Rodney Allan Radtke, MD,professor of neurology at Duke University School of Medicine
Rodney Allan Radtke, MD
With an ever-increasing abundance of antiepileptic (AED) medications, access to safe and effective therapies has never been better. Still, epilepsy remains a disease plagued by polypharmacy and poor patient adherence, which can result in breakthrough seizures, drug-drug interactions, and other adverse effects. A more recent focus on extended-release formulations of antiepileptic drugs may be the key to helping patients stay on track, but the new dosing regimens are not a 1-size-fits-all solution.
In an interview with NeurologyLiveTM, Rodney Allan Radtke, MD, professor of neurology at Duke University School of Medicine in Durham, North Carolina, discussed some of the new therapeutic options available to help improve tolerance and adherence challenges that clinicians commonly face in epilepsy practice.
Rodney Allan Radtke, MD: In addition to multiple new antiepileptic drugs, we have new formulations that enhance the administration and, hopefully, adherence of some of these agents. In general, I like to use the extended-release formulations. The advantages are usually 2-fold. First, many times they get around postdose adverse effects, such as with carbamazepine. Postdose adverse effects are very common. With extended-release carbamazepine, they’re much less common. In addition, rather than taking the drug 2 or 3 times a day, patients are able to take the drug once or twice per day, and the evidence in the literature clearly demonstrates that 3 times a day is a lot harder to take than 2, and 4 times a day is almost impossible to [maintain]. So the 2 advantages are seemingly fewer adverse effects and definitely hope for improved adherence by virtue of less frequent administration of the drug.

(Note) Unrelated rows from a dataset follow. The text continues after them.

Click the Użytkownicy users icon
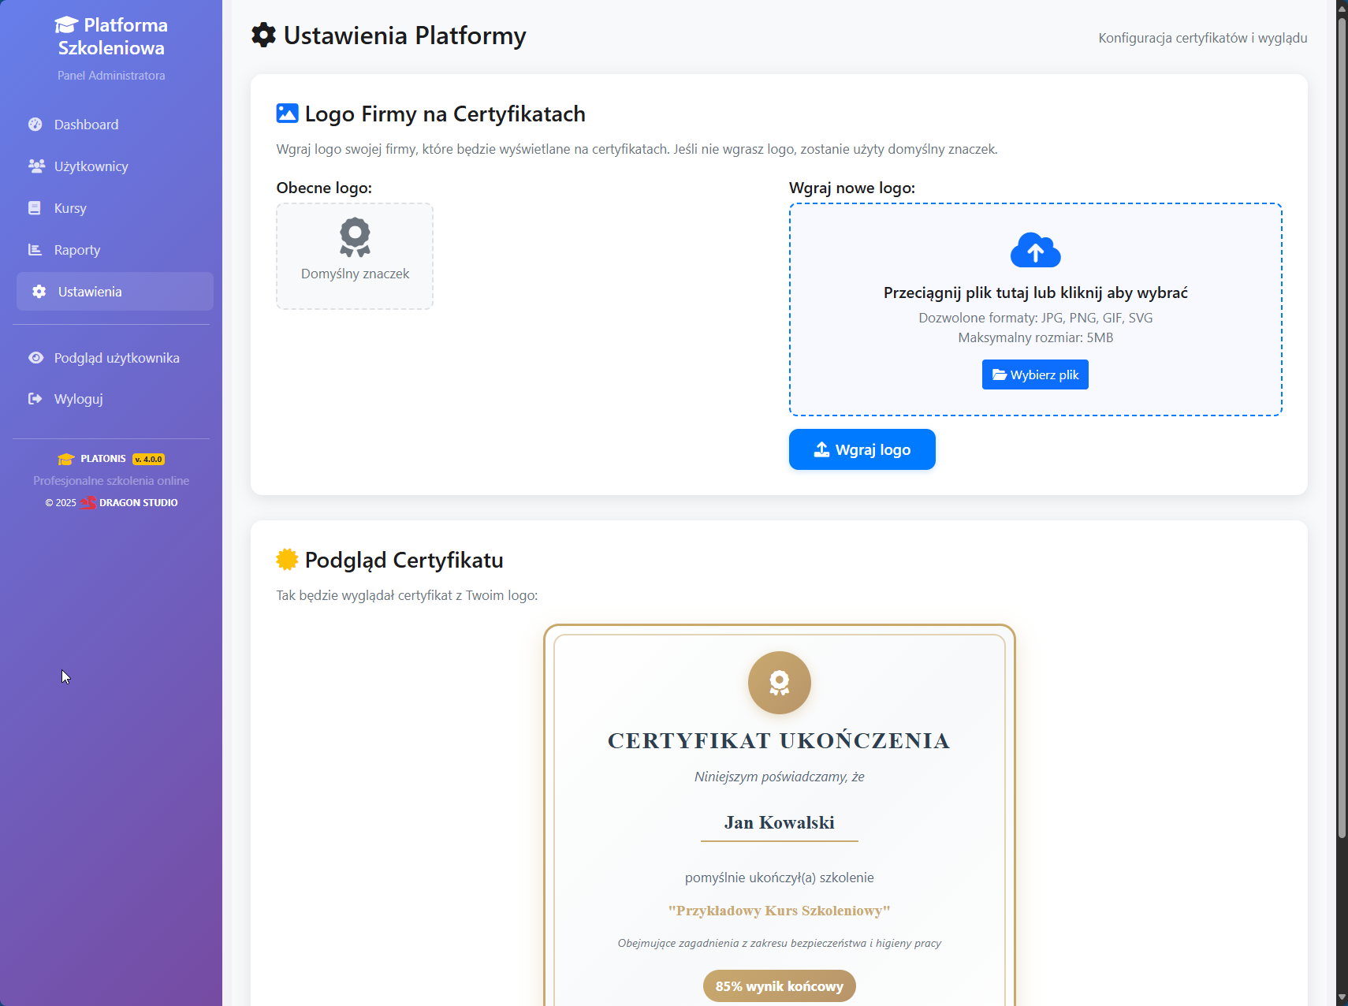(36, 166)
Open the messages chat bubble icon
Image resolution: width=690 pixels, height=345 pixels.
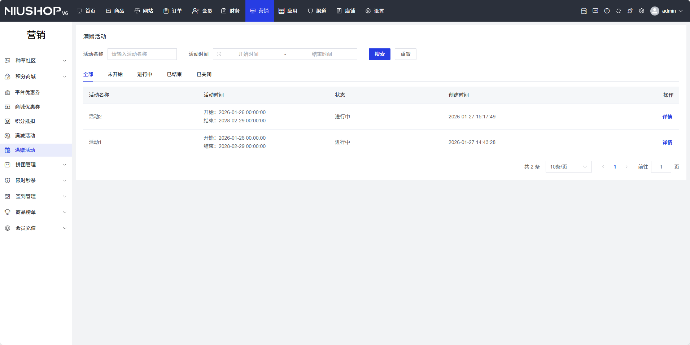click(x=595, y=11)
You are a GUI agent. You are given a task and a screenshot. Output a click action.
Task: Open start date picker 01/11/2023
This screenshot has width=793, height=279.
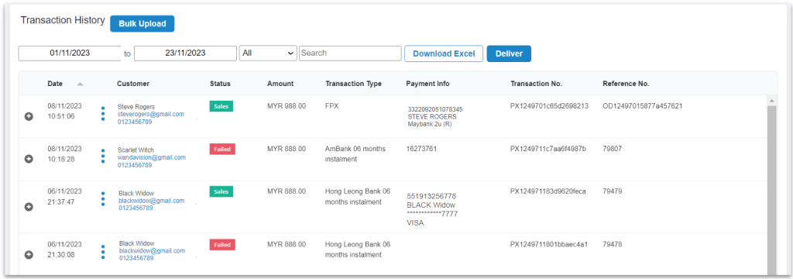[70, 53]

I don’t always give the extended-release product, and I don’t always give the extended-release products once a day if that’s the design, particularly if you get to a large dose. Say with lamotrigine, the patient is taking 800 or 900 mg a day; I may divide that up to spread it out. As long as they’re consistently able to adhere and take the drug twice a day, it’s a little advantageous to spread it out and lower the peaks and raise the troughs so that the effective blood level is [as consistent] as possible.
The first extended-release product that really had an impact on patient adherence and patient tolerability of medication is extended-release carbamazepine. That was a product that patients needed to take 3 times a day and was also really problematic for postdose adverse effects an hour or 2 after taking the medicine, particularly in the morning. With the extended-release formulation, patients are able to take it twice a day, and it really blunts that postdose adverse effect. So it markedly enhanced the tolerability. A few of the other drugs, like oxcarbazepine, which is now available as a once-a-day product, also have some of those same advantages. It goes from twice a day to once a day and also blunts any postdose adverse effects.

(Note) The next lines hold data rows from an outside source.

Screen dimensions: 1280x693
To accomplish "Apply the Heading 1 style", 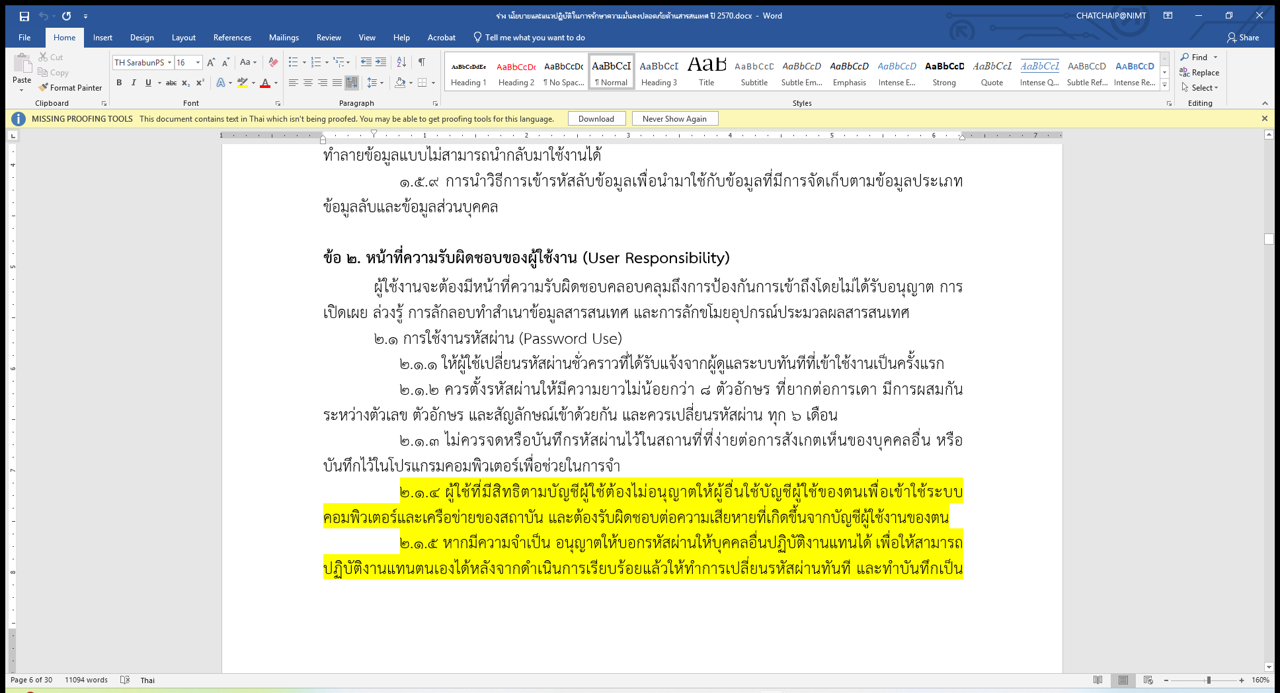I will click(468, 73).
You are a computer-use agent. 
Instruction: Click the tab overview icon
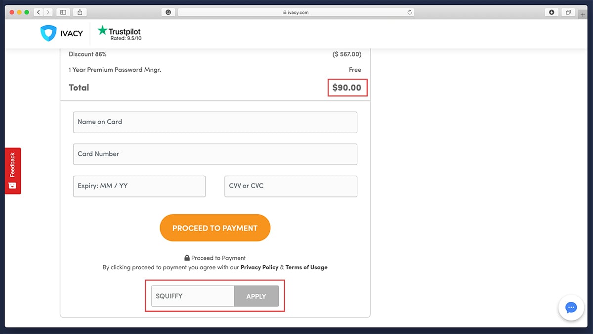click(x=569, y=12)
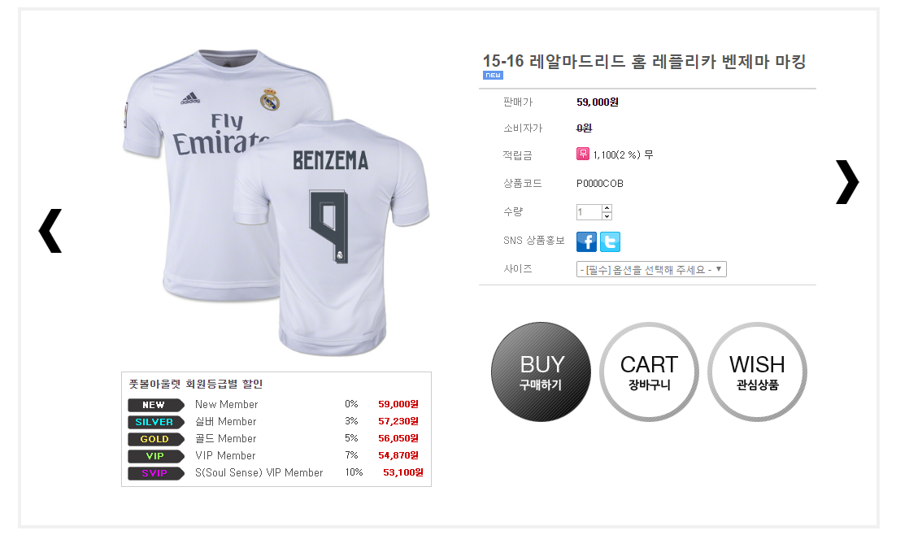Click the black NEW member grade badge

tap(154, 405)
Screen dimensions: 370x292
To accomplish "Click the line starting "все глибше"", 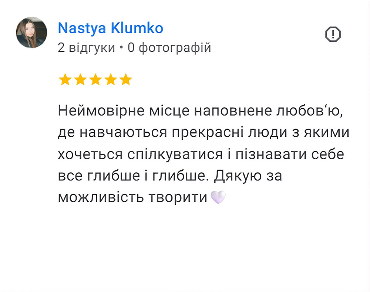I will click(169, 176).
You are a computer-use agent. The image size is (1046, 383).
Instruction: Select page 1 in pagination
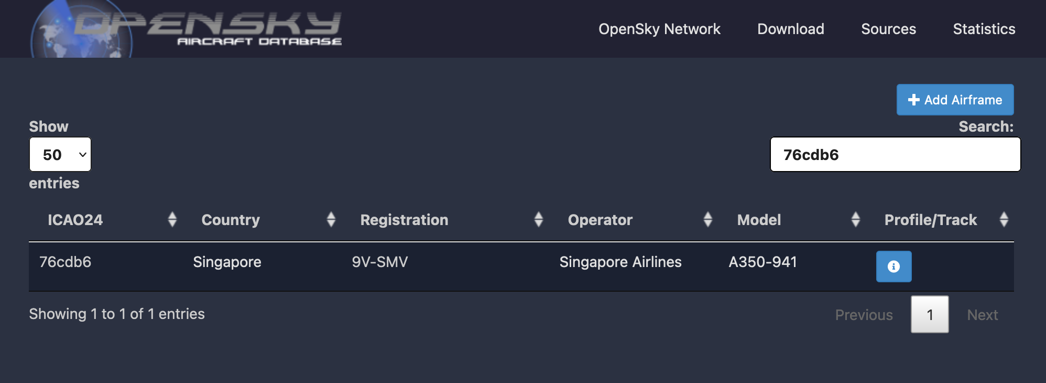tap(930, 315)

Some of the other products are a little less important, like levetiracetam extended release. Postdose adverse effects aren’t a concern, but certainly taking it once a day instead of twice a day offers a distinct advantage. We have extended-release topiramate available. I was skeptical that it would really change anything in tolerability, but it seems to have. So I do have patients using that who could tolerate a higher dose of the extended release as opposed to the immediate release. And with lamotrigine, that molecule does have some postdose adverse effects, so it lends itself to improved tolerability with the extended release. And obviously, patients will more consistently adhere with the once-a-day product.
The indication for the various agents, including the extended-release agents, is quite variable regarding age. I think most pediatric neurologists have to go outside the package insert or off label to use the products. Many times, the studies haven’t been done. More and more, the studies are in the pediatric age group, or at least they’re allowing extrapolation from adult pharmacokinetic data to get the drug approved in a pediatric population. And certainly, a drug like extended-release oxcarbazepine that’s approved down to age 6 certainly is an advantage because that’s about the age that children are going to consistently swallow pills. So now you have a once-a-day product that allows you to adequately treat the patient without having to get them to adhere 2 or 3 times a day with many other products.

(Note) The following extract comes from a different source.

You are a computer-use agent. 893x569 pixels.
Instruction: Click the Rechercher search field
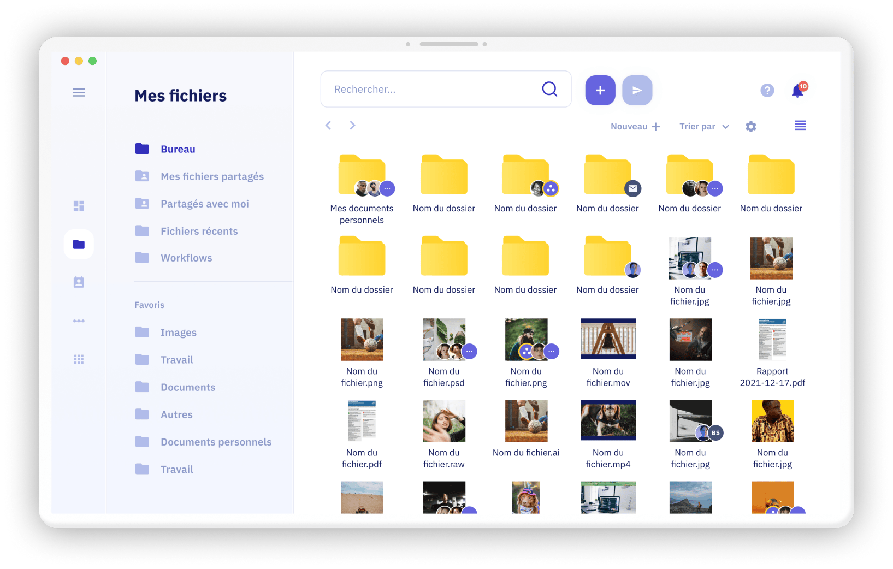pos(431,90)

In general, I always prefer to use the extended-release formulation because of the advantages of maybe fewer adverse effects and improved adherence. Many times there are issues with adherence related to administration of the medicine and getting the medicine in the patient. The patient may be a young child who has difficulty swallowing pills, but there also are intellectually disabled or physically disabled patients who either don’t understand that they’re supposed to swallow or have difficulty swallowing. The administration of medicine to someone who can’t readily swallow pills frequently is very challenging. You obviously can crush many of the pills and administer them through food or applesauce, or sometimes through a gastrostomy tube if necessary, but it’s certainly advantageous to have the oral preparation where you can more accurately measure and ensure adequate administration of the medicine.
Transcript edited for clarity.